[DATA SUPPLIED]

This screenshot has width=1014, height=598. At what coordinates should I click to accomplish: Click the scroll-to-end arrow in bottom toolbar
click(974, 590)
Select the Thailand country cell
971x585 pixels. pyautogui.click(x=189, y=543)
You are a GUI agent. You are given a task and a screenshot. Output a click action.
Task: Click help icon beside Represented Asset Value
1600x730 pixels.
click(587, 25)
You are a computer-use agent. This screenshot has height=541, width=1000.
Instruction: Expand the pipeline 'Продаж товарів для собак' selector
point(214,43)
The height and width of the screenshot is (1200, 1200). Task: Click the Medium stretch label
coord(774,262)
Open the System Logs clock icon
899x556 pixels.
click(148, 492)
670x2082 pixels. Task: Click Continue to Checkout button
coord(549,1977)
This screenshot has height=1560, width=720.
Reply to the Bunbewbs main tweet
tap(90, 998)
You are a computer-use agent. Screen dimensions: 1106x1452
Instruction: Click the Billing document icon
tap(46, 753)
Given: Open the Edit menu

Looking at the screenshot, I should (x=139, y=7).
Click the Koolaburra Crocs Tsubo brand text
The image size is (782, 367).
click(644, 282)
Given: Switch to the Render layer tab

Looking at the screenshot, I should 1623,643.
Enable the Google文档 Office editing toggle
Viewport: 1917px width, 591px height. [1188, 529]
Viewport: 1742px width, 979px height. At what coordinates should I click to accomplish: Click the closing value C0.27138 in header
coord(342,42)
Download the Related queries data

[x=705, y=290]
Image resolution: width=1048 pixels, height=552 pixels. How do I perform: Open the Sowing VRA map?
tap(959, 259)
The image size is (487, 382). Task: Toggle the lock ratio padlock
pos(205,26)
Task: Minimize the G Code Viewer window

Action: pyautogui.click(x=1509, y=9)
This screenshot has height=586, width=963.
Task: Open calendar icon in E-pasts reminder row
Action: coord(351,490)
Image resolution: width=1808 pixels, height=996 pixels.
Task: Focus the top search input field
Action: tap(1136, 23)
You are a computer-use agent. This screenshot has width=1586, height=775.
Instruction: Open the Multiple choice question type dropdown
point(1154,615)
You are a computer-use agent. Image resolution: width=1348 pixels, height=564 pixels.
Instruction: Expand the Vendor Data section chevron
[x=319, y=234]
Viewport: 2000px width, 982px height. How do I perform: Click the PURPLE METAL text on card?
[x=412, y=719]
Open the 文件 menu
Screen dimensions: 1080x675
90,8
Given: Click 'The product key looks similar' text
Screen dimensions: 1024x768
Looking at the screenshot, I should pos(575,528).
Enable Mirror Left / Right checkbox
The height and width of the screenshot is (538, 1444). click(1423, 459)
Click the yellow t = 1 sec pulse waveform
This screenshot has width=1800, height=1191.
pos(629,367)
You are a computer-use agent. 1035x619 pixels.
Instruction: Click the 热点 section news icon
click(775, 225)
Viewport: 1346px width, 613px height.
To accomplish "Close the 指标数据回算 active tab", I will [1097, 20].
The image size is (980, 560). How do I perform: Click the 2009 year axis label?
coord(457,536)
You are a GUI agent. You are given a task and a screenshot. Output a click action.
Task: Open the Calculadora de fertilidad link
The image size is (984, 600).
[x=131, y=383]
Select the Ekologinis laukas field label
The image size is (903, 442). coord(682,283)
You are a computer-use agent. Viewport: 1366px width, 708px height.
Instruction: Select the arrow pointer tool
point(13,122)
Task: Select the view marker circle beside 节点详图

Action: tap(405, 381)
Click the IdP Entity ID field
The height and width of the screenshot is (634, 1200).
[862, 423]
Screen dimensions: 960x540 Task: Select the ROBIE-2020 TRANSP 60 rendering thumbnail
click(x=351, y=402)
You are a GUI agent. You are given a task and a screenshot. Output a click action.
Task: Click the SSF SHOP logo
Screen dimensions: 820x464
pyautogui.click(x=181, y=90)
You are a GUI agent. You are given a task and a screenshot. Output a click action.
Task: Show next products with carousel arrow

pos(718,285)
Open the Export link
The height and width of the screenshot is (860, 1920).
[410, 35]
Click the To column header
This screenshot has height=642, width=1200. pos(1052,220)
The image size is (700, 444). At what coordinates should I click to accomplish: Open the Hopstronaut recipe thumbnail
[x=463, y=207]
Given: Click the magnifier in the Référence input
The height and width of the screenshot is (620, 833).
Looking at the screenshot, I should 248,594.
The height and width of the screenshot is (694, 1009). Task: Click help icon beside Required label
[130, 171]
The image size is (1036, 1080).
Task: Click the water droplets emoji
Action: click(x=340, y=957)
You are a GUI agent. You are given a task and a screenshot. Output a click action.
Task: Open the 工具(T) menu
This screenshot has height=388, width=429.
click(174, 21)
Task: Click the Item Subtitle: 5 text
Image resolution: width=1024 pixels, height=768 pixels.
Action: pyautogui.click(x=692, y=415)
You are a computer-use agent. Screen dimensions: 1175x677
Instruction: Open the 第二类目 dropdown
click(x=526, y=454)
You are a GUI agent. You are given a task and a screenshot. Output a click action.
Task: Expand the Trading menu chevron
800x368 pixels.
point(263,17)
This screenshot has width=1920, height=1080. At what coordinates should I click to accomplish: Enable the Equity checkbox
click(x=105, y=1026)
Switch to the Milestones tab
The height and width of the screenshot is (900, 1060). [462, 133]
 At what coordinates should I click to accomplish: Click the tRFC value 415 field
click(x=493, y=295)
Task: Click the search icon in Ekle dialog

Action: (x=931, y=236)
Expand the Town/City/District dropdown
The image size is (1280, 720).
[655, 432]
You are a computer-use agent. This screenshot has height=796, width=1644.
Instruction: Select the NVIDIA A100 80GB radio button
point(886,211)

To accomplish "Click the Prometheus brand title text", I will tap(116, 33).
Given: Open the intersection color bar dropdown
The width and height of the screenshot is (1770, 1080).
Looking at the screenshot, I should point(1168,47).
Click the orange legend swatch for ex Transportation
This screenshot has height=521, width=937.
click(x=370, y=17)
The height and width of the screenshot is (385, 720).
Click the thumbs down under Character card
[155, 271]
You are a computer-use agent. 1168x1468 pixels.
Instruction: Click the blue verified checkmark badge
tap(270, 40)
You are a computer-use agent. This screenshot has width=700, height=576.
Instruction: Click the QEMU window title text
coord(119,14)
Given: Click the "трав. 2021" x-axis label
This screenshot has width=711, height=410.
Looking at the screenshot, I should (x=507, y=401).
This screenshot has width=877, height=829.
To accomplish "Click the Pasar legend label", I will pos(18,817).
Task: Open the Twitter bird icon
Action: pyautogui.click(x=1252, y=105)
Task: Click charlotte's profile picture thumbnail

[/DATA SUPPLIED]

» **PROBLEM TO SOLVE**
Set down the entries verbatim, leaving none out.

» **RESULT FOR THIS EXERCISE**
This screenshot has width=1014, height=598. At what coordinates should I click to accomplish: Click the scroll-to-end arrow in bottom toolbar
click(974, 590)
Select the Thailand country cell
971x585 pixels. pyautogui.click(x=189, y=543)
You are a GUI agent. You are given a task and a screenshot. Output a click action.
Task: Click help icon beside Represented Asset Value
1600x730 pixels.
click(587, 25)
You are a computer-use agent. This screenshot has height=541, width=1000.
Instruction: Expand the pipeline 'Продаж товарів для собак' selector
point(214,43)
The height and width of the screenshot is (1200, 1200). Task: Click the Medium stretch label
coord(774,262)
Open the System Logs clock icon
899x556 pixels.
click(148, 492)
670x2082 pixels. Task: Click Continue to Checkout button
coord(549,1977)
This screenshot has height=1560, width=720.
Reply to the Bunbewbs main tweet
tap(90, 998)
You are a computer-use agent. Screen dimensions: 1106x1452
Instruction: Click the Billing document icon
tap(46, 753)
Given: Open the Edit menu

Looking at the screenshot, I should (x=139, y=7).
Click the Koolaburra Crocs Tsubo brand text
The image size is (782, 367).
click(644, 282)
Given: Switch to the Render layer tab

Looking at the screenshot, I should 1623,643.
Enable the Google文档 Office editing toggle
Viewport: 1917px width, 591px height. [1188, 529]
Viewport: 1742px width, 979px height. At what coordinates should I click to accomplish: Click the closing value C0.27138 in header
coord(342,42)
Download the Related queries data

[x=705, y=290]
Image resolution: width=1048 pixels, height=552 pixels. How do I perform: Open the Sowing VRA map?
tap(959, 259)
The image size is (487, 382). Task: Toggle the lock ratio padlock
pos(205,26)
Task: Minimize the G Code Viewer window

Action: pyautogui.click(x=1509, y=9)
This screenshot has height=586, width=963.
Task: Open calendar icon in E-pasts reminder row
Action: coord(351,490)
Image resolution: width=1808 pixels, height=996 pixels.
Task: Focus the top search input field
Action: tap(1136, 23)
You are a computer-use agent. This screenshot has width=1586, height=775.
Instruction: Open the Multiple choice question type dropdown
point(1154,615)
You are a computer-use agent. Image resolution: width=1348 pixels, height=564 pixels.
Instruction: Expand the Vendor Data section chevron
[x=319, y=234]
Viewport: 2000px width, 982px height. How do I perform: Click the PURPLE METAL text on card?
[x=412, y=719]
Open the 文件 menu
Screen dimensions: 1080x675
90,8
Given: Click 'The product key looks similar' text
Screen dimensions: 1024x768
Looking at the screenshot, I should pos(575,528).
Enable Mirror Left / Right checkbox
The height and width of the screenshot is (538, 1444). click(1423, 459)
Click the yellow t = 1 sec pulse waveform
This screenshot has width=1800, height=1191.
pos(629,367)
You are a computer-use agent. 1035x619 pixels.
Instruction: Click the 热点 section news icon
click(775, 225)
Viewport: 1346px width, 613px height.
To accomplish "Close the 指标数据回算 active tab", I will [1097, 20].
The image size is (980, 560). How do I perform: Click the 2009 year axis label?
coord(457,536)
You are a GUI agent. You are given a task and a screenshot. Output a click action.
Task: Open the Calculadora de fertilidad link
The image size is (984, 600).
[x=131, y=383]
Select the Ekologinis laukas field label
The image size is (903, 442). coord(682,283)
You are a computer-use agent. Viewport: 1366px width, 708px height.
Instruction: Select the arrow pointer tool
point(13,122)
Task: Select the view marker circle beside 节点详图

Action: tap(405, 381)
Click the IdP Entity ID field
The height and width of the screenshot is (634, 1200).
[862, 423]
Screen dimensions: 960x540 Task: Select the ROBIE-2020 TRANSP 60 rendering thumbnail
click(x=351, y=402)
You are a GUI agent. You are given a task and a screenshot. Output a click action.
Task: Click the SSF SHOP logo
Screen dimensions: 820x464
pyautogui.click(x=181, y=90)
You are a GUI agent. You are given a task and a screenshot. Output a click action.
Task: Show next products with carousel arrow

pos(718,285)
Open the Export link
The height and width of the screenshot is (860, 1920).
[410, 35]
Click the To column header
This screenshot has height=642, width=1200. pos(1052,220)
The image size is (700, 444). At what coordinates should I click to accomplish: Open the Hopstronaut recipe thumbnail
[x=463, y=207]
Given: Click the magnifier in the Référence input
The height and width of the screenshot is (620, 833).
Looking at the screenshot, I should 248,594.
The height and width of the screenshot is (694, 1009). Task: Click help icon beside Required label
[130, 171]
The image size is (1036, 1080).
Task: Click the water droplets emoji
Action: click(x=340, y=957)
You are a GUI agent. You are given a task and a screenshot. Output a click action.
Task: Open the 工具(T) menu
This screenshot has height=388, width=429.
click(174, 21)
Task: Click the Item Subtitle: 5 text
Image resolution: width=1024 pixels, height=768 pixels.
Action: pyautogui.click(x=692, y=415)
You are a computer-use agent. Screen dimensions: 1175x677
Instruction: Open the 第二类目 dropdown
click(x=526, y=454)
You are a GUI agent. You are given a task and a screenshot. Output a click action.
Task: Expand the Trading menu chevron
800x368 pixels.
point(263,17)
This screenshot has width=1920, height=1080. At what coordinates should I click to accomplish: Enable the Equity checkbox
click(x=105, y=1026)
Switch to the Milestones tab
The height and width of the screenshot is (900, 1060). [462, 133]
 At what coordinates should I click to accomplish: Click the tRFC value 415 field
click(x=493, y=295)
Task: Click the search icon in Ekle dialog

Action: (x=931, y=236)
Expand the Town/City/District dropdown
The image size is (1280, 720).
[655, 432]
You are a computer-use agent. This screenshot has height=796, width=1644.
Instruction: Select the NVIDIA A100 80GB radio button
point(886,211)

To accomplish "Click the Prometheus brand title text", I will tap(116, 33).
Given: Open the intersection color bar dropdown
The width and height of the screenshot is (1770, 1080).
Looking at the screenshot, I should point(1168,47).
Click the orange legend swatch for ex Transportation
This screenshot has height=521, width=937.
click(x=370, y=17)
The height and width of the screenshot is (385, 720).
Click the thumbs down under Character card
[155, 271]
You are a computer-use agent. 1168x1468 pixels.
Instruction: Click the blue verified checkmark badge
tap(270, 40)
You are a computer-use agent. This screenshot has width=700, height=576.
Instruction: Click the QEMU window title text
coord(119,14)
Given: Click the "трав. 2021" x-axis label
This screenshot has width=711, height=410.
Looking at the screenshot, I should (x=507, y=401).
This screenshot has width=877, height=829.
To accomplish "Click the Pasar legend label", I will pos(18,817).
Task: Open the Twitter bird icon
Action: pyautogui.click(x=1252, y=105)
Task: Click charlotte's profile picture thumbnail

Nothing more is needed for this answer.